遺言の失敗事例
1 相続人以外の人に財産を残したかった事例
遺言者は、相続人との折り合いが悪く、相続人以外の人に財産を残すことを希望していました。
遺言者は、自筆で、Aにすべての財産を遺贈するとの内容の遺言を作成しました。
その後、遺言者が亡くなり、Aは、遺言に基づいて、遺言者の不動産や預貯金の名義変更や払戻を試みました。
ところが、この段階になって、不動産や預貯金の名義変更や払戻を行うためには、相続人全員に、手続書類に実印を押印し、3か月以内に発行された印鑑証明書を交付してもらう必要があることが判明しました。
Aは、相続人に連絡をとったものの、相続人からは、「ハンコ代」として相続分相当の金銭を支払わなければ、協力はしないとの回答がなされました。
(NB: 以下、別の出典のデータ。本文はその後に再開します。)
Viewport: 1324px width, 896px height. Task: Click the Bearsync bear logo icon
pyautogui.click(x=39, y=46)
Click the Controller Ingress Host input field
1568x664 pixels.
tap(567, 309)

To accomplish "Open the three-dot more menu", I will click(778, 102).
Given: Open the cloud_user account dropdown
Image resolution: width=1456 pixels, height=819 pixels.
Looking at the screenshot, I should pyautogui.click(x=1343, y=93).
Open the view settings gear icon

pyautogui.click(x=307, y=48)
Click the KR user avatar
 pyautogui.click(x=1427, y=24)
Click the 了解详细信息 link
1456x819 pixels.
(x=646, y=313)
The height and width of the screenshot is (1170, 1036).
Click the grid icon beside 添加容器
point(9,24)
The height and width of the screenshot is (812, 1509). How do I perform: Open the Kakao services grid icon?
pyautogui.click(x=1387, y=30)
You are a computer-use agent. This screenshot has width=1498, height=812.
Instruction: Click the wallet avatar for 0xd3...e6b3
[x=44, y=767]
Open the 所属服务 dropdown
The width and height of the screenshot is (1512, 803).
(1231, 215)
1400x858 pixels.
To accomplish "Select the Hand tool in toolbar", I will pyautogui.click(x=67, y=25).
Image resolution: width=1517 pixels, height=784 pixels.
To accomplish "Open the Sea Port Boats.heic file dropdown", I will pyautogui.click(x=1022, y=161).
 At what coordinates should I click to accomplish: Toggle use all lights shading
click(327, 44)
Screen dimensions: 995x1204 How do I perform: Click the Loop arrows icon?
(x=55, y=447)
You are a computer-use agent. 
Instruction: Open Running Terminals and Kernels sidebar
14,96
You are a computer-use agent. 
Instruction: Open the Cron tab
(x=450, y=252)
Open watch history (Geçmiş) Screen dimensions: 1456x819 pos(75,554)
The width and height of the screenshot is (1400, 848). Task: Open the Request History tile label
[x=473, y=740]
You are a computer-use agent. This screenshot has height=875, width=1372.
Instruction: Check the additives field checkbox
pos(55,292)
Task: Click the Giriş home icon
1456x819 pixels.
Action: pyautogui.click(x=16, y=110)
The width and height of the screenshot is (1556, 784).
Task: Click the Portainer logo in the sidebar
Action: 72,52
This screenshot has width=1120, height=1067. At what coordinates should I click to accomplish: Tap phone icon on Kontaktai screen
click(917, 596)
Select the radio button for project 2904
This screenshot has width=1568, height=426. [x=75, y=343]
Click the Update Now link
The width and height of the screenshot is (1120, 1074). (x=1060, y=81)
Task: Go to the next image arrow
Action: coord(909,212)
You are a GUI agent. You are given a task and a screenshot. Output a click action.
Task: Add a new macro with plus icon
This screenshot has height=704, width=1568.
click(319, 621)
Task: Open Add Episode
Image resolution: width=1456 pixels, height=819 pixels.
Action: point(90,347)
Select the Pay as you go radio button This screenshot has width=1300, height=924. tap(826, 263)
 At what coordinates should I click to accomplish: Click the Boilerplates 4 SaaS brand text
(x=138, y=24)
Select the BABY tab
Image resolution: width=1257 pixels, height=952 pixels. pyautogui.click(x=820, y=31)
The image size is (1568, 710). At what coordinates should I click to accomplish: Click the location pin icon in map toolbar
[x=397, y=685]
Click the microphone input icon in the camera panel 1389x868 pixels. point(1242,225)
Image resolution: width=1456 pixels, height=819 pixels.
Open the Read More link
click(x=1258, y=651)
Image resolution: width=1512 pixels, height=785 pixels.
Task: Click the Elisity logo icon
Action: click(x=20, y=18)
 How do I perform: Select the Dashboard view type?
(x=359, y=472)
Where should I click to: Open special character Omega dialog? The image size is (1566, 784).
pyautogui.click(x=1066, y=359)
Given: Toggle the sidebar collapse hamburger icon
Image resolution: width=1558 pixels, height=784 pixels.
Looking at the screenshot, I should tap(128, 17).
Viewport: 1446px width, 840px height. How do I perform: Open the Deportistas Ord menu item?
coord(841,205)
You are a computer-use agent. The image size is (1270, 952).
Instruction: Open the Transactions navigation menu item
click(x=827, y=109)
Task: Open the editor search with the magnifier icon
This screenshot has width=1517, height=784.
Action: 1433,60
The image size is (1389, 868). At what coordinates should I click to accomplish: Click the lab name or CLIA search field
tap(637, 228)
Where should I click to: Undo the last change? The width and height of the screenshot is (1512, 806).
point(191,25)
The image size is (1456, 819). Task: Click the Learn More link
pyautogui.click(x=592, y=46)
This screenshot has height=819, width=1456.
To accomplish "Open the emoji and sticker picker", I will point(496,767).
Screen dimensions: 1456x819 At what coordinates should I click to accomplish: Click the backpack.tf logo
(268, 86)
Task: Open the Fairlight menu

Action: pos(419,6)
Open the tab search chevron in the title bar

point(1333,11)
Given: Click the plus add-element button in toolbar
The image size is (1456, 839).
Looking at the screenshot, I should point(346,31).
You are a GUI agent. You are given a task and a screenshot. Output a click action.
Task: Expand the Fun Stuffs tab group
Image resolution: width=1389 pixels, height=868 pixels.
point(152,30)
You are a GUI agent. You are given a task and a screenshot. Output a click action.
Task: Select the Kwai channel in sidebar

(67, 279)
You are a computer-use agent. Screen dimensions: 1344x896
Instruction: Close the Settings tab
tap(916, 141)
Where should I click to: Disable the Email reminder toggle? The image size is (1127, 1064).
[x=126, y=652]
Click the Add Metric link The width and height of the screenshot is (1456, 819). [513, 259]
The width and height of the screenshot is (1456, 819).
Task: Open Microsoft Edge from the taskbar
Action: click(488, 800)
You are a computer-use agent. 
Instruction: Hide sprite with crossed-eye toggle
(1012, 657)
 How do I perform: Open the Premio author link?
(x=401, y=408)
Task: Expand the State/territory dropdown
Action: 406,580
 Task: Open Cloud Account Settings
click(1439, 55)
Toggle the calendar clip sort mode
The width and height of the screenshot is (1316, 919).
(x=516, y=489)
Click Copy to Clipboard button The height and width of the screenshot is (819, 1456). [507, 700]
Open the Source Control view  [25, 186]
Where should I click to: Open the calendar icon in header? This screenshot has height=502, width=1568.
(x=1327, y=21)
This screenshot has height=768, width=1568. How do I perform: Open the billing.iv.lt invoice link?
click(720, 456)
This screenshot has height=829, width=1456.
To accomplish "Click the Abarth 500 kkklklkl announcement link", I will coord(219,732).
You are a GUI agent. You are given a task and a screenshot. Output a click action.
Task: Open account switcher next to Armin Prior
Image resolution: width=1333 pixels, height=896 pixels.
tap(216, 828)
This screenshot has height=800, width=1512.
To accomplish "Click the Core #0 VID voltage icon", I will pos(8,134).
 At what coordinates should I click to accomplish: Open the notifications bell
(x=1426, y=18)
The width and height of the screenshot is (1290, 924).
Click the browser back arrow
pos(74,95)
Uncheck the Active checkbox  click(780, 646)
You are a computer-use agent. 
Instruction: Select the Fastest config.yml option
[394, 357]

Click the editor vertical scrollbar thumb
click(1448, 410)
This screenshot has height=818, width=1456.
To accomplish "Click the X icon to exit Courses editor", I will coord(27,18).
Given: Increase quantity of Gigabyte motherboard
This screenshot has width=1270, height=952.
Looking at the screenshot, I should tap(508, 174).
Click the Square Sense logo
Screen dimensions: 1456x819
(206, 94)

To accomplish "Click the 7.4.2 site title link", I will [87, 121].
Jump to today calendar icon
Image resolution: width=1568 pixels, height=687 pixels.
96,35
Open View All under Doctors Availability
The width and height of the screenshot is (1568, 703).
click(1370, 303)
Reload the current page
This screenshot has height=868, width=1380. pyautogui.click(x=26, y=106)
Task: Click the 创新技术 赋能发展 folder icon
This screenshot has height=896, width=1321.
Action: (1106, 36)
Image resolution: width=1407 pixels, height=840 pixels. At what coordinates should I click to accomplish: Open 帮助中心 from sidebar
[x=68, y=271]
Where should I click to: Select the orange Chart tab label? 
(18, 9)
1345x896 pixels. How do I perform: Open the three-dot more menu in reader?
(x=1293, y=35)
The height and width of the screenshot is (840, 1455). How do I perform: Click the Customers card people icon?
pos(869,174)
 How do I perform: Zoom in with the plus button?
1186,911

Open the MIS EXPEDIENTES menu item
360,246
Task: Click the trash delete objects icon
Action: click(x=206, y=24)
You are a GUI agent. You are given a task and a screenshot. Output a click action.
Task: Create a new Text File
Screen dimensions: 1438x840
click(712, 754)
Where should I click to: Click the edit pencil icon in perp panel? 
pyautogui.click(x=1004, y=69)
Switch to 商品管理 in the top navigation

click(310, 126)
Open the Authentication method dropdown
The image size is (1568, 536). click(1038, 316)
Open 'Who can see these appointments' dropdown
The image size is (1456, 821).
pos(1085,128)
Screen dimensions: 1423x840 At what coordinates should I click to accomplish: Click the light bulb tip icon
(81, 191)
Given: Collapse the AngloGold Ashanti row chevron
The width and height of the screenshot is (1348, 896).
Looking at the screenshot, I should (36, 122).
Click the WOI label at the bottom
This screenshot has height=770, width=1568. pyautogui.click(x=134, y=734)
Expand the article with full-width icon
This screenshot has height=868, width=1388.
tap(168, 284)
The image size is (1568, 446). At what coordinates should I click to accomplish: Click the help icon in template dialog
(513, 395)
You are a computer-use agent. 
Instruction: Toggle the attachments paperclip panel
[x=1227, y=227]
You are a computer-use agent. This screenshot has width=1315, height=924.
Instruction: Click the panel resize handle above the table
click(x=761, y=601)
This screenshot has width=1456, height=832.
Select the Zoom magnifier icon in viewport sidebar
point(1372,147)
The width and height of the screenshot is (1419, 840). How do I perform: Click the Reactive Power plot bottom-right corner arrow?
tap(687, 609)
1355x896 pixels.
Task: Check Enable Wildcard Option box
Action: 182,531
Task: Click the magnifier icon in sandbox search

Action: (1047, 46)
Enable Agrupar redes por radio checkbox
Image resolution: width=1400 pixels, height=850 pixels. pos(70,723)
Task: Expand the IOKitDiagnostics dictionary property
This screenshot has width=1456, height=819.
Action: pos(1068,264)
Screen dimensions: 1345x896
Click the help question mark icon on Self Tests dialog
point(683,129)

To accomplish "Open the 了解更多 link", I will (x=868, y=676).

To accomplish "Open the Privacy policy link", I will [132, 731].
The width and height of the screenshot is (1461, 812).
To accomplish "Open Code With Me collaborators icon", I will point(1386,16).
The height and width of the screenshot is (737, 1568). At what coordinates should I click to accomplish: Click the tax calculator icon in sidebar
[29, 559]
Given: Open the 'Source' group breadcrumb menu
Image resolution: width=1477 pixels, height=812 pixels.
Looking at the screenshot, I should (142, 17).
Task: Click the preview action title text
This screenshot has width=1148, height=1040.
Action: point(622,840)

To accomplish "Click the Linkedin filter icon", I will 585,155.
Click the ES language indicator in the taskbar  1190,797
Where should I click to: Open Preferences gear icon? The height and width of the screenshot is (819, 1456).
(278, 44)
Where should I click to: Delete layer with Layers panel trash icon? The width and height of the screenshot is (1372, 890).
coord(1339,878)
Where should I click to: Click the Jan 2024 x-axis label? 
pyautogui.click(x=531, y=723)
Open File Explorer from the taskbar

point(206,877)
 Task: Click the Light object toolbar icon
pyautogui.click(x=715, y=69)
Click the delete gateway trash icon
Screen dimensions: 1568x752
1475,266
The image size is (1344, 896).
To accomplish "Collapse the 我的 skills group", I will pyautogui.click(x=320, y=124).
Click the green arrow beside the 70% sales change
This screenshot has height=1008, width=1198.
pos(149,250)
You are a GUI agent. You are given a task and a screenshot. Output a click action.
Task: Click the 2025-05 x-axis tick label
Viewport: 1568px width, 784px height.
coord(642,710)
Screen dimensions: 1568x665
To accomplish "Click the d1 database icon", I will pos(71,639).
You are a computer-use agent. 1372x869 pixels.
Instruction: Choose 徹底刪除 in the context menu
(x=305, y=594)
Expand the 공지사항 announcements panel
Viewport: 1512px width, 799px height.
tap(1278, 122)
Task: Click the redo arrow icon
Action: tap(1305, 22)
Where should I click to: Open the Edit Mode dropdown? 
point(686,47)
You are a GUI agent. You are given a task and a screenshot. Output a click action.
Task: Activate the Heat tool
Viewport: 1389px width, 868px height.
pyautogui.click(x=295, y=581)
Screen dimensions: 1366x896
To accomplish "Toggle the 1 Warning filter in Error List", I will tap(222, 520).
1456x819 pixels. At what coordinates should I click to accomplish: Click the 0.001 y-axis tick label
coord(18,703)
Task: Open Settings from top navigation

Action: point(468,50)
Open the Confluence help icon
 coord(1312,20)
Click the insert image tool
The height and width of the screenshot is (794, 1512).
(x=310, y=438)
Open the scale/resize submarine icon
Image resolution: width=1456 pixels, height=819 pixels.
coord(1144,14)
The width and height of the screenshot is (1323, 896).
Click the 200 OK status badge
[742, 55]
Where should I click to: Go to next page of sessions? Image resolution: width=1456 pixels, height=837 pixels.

こうした事態になった場合、不動産や預貯金の名義変更や払戻を行うためには、家庭裁判所で遺言執行者の選任申立を行い、家庭裁判所の決定を得るか、地方裁判所か簡易裁判所で不動産の名義変更や預貯金の帰属の確認を求める訴訟を行い、地方裁判所か簡易裁判所の判決を得る必要があります。
このため、手続を完了するのに要する時間が長くなりますし、手続の過程で相続人の側から法的主張がなされた場合、手続が停止してしまう可能性もあります。
こうした事態を避けるためには、あらかじめ、遺言で遺言執行者を定めておいた方が良かったと言えます。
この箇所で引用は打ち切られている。